2025年には、認知症の患者数は約700万人となり、中でも6割以上を占めるのがアルツハイマー病です。
「レカネマブは、アルツハイマー病の原因となるアミロイドβ(ベータ)というたんぱく質を取り除き、進行を抑える薬です。残念ながら、すでに低下した認知機能を元に戻す効果はありません。使用できるのは、アルツハイマー型の軽度認知障害(MCI)または軽度の認知症の人で、なおかつ脳内にアミロイドβが蓄積されていると診断された場合のみになります」と、羽生春夫先生。

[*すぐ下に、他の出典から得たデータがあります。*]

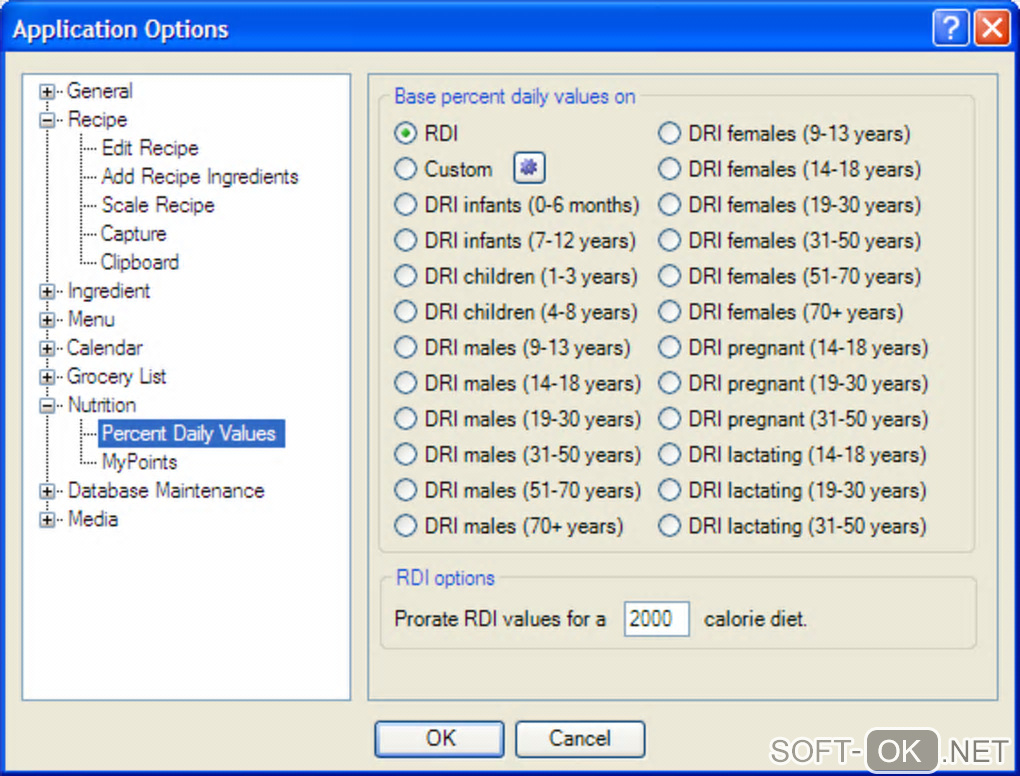The image size is (1020, 776).
Task: Expand the Grocery List node
Action: 47,377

18カ月間の臨床試験によると、レカネマブの治療によって病気の進行を7.5カ月遅らせる効果が見込まれたといいます。
もっとも、副作用もあります。
点滴直後の発熱や倦怠感の他、脳内で出血が起こったり、脳がむくんだ状態になることも。
深刻な副作用が見られる場合は、投与の中断や中止も必要です。
治療を受けられる医療機関は、認知症の専門医がいることやMRIで脳画像を撮影する検査ができることに加え、アミロイドβの蓄積を確認するためのPET(ペット)検査や脳脊髄液検査に対応できることが条件。
治療を希望する場合は、かかりつけ医や市区町村の相談窓口である地域包括支援センターに認知症の専門医を紹介してもらうのが近道です。